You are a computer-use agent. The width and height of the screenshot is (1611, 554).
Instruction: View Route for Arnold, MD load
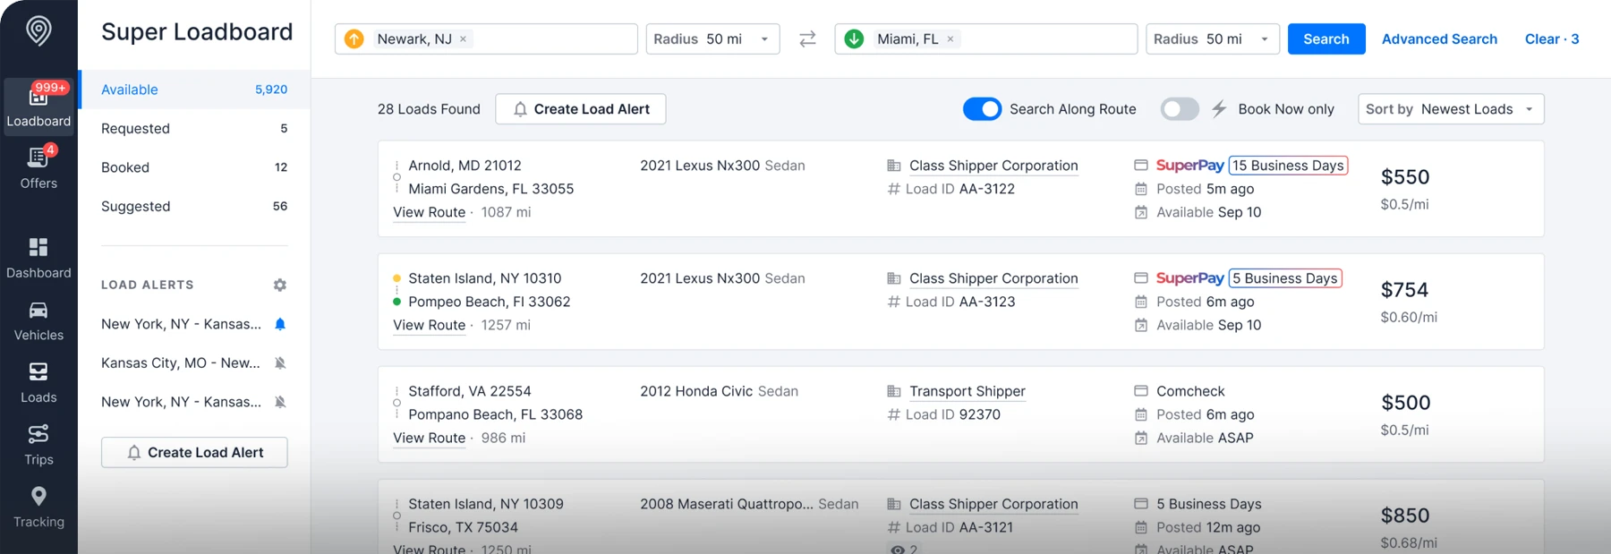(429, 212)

--

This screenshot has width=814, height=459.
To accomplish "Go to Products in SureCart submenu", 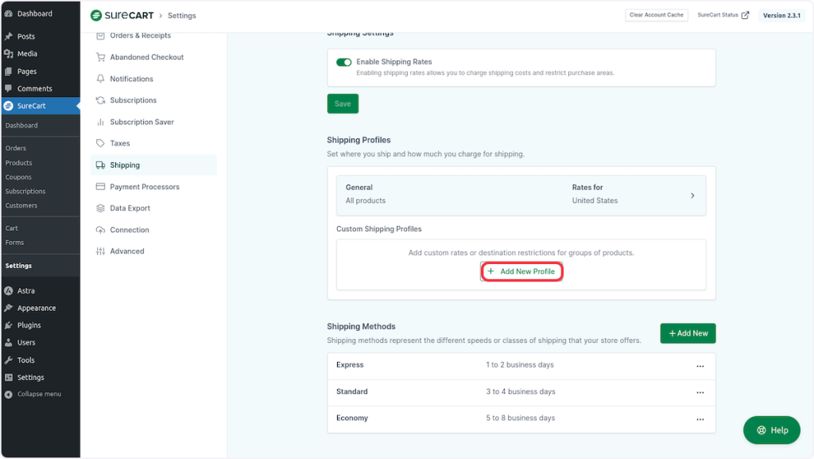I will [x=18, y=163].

#### WHAT THE TASK ASKS
Gather up the lines containing the word "screenshot" from these records and copy them.

#### SOLUTION TO THIS TASK
You are a computer-use agent. The width and height of the screenshot is (1611, 554).
This screenshot has width=814, height=459.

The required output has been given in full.